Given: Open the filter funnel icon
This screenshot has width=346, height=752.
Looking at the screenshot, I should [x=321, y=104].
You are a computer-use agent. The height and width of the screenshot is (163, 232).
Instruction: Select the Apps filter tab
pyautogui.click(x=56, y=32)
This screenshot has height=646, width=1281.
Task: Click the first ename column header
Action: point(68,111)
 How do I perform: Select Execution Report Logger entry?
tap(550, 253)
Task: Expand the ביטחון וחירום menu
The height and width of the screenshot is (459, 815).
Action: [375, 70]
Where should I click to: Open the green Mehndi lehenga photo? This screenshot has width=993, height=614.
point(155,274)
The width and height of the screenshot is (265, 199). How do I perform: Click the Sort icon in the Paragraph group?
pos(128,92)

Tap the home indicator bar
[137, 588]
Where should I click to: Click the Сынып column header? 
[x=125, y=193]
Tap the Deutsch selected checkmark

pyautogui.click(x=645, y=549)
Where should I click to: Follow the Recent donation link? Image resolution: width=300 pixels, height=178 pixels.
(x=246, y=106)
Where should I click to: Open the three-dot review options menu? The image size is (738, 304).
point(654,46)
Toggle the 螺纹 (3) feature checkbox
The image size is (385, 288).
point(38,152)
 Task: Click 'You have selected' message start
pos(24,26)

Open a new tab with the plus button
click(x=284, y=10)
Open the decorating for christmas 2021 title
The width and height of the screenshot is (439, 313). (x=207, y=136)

**WHAT IS REQUIRED:** Copy out the data above, word for word.

**TASK RESULT:**
Given: Open the filter funnel icon
This screenshot has width=346, height=752.
Looking at the screenshot, I should [x=321, y=104].
You are a computer-use agent. The height and width of the screenshot is (163, 232).
Instruction: Select the Apps filter tab
pyautogui.click(x=56, y=32)
This screenshot has height=646, width=1281.
Task: Click the first ename column header
Action: point(68,111)
 How do I perform: Select Execution Report Logger entry?
tap(550, 253)
Task: Expand the ביטחון וחירום menu
The height and width of the screenshot is (459, 815).
Action: [375, 70]
Where should I click to: Open the green Mehndi lehenga photo? This screenshot has width=993, height=614.
point(155,274)
The width and height of the screenshot is (265, 199). How do I perform: Click the Sort icon in the Paragraph group?
pos(128,92)

Tap the home indicator bar
[137, 588]
Where should I click to: Click the Сынып column header? 
[x=125, y=193]
Tap the Deutsch selected checkmark

pyautogui.click(x=645, y=549)
Where should I click to: Follow the Recent donation link? Image resolution: width=300 pixels, height=178 pixels.
(x=246, y=106)
Where should I click to: Open the three-dot review options menu? The image size is (738, 304).
point(654,46)
Toggle the 螺纹 (3) feature checkbox
The image size is (385, 288).
point(38,152)
 Task: Click 'You have selected' message start
pos(24,26)

Open a new tab with the plus button
click(x=284, y=10)
Open the decorating for christmas 2021 title
The width and height of the screenshot is (439, 313). (x=207, y=136)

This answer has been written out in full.